I applied the same head-in-sand mentality to Writer’s Block. When my high school English students claimed Writer’s Block rendered them unable to write their Hamlet essays, I rolled my eyes and called them pribbling, beef-witted pollywockers. When, in 2005, I had the pleasure of hearing Dorothy Allison speak about her paralyzing, three-year Writer’s Block, I didn’t yell Shakespearean insults, but I didn’t quite believe her either. Lionel Messi doesn’t suddenly find himself unable to play soccer. Meryl Streep doesn’t suddenly find herself unable to act. Barbara Walters doesn’t suddenly find herself unable to ask nosy, semi-inappropriate questions. And three years? Surely Dorothy Allison wrote something over those three years.

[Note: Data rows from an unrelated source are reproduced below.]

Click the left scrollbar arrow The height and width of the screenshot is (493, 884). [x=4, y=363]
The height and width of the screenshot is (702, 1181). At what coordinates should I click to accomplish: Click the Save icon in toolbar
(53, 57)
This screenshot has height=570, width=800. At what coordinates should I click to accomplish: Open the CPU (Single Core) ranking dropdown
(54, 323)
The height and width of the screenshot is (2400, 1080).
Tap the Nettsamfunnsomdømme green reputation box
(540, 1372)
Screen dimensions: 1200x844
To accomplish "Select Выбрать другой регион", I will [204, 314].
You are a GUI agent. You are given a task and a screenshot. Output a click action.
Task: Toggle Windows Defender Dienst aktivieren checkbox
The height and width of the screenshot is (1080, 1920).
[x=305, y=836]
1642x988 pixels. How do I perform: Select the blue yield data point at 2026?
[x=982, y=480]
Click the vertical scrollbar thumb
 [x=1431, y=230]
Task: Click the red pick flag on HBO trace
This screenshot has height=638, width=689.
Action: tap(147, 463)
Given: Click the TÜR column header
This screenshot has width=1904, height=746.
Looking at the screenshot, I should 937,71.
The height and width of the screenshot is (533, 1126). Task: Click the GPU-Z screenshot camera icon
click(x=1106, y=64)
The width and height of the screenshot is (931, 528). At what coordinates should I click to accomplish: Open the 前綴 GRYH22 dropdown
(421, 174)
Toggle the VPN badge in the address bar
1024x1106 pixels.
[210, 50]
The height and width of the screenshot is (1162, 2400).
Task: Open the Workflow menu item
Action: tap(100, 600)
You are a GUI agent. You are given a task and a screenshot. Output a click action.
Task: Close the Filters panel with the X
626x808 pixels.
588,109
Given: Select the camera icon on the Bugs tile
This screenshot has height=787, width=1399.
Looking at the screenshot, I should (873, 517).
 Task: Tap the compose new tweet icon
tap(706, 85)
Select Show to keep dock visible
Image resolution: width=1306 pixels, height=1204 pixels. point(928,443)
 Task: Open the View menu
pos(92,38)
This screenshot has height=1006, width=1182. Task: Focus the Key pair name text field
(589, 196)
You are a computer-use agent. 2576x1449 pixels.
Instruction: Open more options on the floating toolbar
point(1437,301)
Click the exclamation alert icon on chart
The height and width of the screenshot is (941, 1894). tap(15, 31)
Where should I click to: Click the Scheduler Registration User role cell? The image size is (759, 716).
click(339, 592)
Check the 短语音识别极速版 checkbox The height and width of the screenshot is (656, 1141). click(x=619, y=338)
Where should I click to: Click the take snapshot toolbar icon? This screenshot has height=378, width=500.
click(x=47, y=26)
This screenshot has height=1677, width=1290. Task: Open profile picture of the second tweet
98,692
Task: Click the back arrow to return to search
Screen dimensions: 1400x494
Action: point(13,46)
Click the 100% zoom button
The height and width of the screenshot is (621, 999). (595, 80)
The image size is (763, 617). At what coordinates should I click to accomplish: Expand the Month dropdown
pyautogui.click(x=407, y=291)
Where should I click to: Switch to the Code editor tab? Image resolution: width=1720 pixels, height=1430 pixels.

But let’s get back to the monsters.
While I didn’t want to believe in monsters, deep down I have always known that they exist. They come in the form of pediatric cancer, domestic violence and chronic mental illness. They look exactly like political leaders who don’t care that their country’s people are hungry and voiceless. They are the terrorists who lob bombs into crowded public spaces. They may not live under my bed, but they do exist.
And, as I have been writing over the past fifteen years, I see Writer’s Block is equally real. My students did feel paralyzed. Dorothy Allison was unable to write for three years. It’s a monster that resides under my bed after all . . . under your bed too.